Business finances are the most vicious minefield you’ll ever need to cross. One wrong move, and you can blow the top off an operation that’s been years in the making. That’s a scary reality, and for many business owners, it can feel as though putting on a blindfold and taking leaps of financial faith is the only possible way to move forward despite the fear.
While it might help your company in the short-term, this blind approach to spending can lead to a fatal condition known as ‘financial denial’, in which you lose track of your finances, and the broader implications of each purchase.
Unfortunately, anyone wandering through the business minefield without looking where they’re going will get hurt at some point. And, when that happens, your financial denial could destroy your business in three primary ways.
# 1 – Missing Financial Warning Signs
If you aren’t looking closely enough at business spending, you can’t possibly see the financial warning signs that serve as red flags long before an explosion. This oversight leaves your company at real risk, and the only way to open your eyes at last is to simply face up to your financial realities.
Ignoring things like late loan payments or continually stretching business overdrafts can prove especially problematic, as it will prevent you from putting necessary precautions in place.
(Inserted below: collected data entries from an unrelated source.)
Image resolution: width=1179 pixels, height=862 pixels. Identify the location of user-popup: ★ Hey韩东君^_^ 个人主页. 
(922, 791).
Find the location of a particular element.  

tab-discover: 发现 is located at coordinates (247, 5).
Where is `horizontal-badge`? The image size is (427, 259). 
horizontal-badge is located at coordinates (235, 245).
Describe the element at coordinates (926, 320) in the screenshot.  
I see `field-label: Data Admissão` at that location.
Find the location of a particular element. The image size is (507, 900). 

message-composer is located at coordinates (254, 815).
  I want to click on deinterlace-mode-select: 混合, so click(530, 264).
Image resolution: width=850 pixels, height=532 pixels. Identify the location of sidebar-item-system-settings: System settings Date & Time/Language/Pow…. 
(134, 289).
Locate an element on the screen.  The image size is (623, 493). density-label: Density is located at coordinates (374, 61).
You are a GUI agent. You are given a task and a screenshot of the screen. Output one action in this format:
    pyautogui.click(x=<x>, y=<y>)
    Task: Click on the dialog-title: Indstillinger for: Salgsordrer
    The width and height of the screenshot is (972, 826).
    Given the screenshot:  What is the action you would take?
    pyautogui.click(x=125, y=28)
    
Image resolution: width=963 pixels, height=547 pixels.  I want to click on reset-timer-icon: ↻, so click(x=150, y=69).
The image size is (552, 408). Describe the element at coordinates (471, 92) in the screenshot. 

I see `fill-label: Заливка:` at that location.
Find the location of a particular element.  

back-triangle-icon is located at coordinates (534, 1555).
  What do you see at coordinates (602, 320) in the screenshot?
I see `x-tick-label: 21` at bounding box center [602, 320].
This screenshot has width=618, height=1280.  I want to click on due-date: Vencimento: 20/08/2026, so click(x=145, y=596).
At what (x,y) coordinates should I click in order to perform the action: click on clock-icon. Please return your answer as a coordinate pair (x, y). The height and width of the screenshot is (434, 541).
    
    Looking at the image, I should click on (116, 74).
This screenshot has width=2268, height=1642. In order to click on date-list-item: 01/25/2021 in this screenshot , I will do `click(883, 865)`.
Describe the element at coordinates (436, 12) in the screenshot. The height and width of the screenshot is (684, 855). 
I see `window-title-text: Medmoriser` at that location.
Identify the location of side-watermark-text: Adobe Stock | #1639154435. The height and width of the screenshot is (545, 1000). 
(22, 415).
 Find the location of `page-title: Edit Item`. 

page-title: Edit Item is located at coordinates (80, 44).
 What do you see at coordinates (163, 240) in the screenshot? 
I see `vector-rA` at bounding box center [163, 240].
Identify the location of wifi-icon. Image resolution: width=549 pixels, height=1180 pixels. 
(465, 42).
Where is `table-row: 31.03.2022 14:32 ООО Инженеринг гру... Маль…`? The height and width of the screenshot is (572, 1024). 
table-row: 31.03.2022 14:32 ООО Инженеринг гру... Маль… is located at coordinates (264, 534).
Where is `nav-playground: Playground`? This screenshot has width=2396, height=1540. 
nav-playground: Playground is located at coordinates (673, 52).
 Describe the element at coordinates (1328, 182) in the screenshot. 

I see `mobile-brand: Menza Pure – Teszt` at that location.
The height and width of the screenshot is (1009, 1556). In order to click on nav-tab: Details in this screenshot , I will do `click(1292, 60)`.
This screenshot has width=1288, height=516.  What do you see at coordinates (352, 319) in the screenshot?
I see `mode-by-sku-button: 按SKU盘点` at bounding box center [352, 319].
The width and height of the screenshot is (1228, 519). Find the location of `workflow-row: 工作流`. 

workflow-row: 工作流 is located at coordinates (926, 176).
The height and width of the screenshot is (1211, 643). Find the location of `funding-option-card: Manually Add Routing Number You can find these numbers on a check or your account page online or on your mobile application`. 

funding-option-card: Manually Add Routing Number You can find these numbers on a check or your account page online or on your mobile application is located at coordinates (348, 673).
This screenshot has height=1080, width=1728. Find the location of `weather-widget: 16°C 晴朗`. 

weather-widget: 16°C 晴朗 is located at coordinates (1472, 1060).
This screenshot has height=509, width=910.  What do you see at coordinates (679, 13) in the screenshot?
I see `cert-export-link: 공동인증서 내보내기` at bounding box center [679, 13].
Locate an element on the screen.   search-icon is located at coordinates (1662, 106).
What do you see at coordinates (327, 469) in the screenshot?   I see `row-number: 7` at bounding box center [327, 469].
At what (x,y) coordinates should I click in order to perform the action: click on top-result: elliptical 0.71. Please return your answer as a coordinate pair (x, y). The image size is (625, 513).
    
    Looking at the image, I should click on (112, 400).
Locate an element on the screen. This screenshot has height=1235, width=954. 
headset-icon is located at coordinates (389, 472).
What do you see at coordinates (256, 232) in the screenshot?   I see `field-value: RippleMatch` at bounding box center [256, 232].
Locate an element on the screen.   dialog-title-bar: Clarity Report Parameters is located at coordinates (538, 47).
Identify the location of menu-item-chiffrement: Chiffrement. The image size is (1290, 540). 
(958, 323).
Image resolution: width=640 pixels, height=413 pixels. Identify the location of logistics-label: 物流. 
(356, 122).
Working with a trained accountant, or simply taking ample time over your business books in-house, is the best way to gain a clearer picture of red flags that will allow you to take early action where necessary.
# 2 – Overseeing Key Spending Opportunities
Spending in business should never be about simply throwing your financial chips and seeing where they land. Yet, if you’re in denial, then this is precisely what you could end up doing. As a result, you’ll likely miss the key spending opportunities that will truly help you to upgrade your business, in place of short-term solutions that you might not be able to afford, and which may not provide real ROI.
By comparison, being fully aware of your finances, the speed with which you need to see returns, and any upcoming expenses, puts you in a far better position to grab investments like marketing increases or new product lines at the best possible time.
# 3 – Failing to Seek Help in Time
You may worry that accepting financial struggles means giving up, but that couldn’t be further from the truth. By being fully aware of financial difficulties as they arise, you’ll be in a far better position to seek solutions like those offered by a bankruptcy trustee who, far from ending your dreams, can help you manage things like missed loan payments that could get out of control if you ignore them.
You must seek help as soon as possible for this option to be effective, meaning that it’s time to stop burying your head in the financial sand and start looking above the water at where your company spending has gone wrong, and what you can possibly do about it.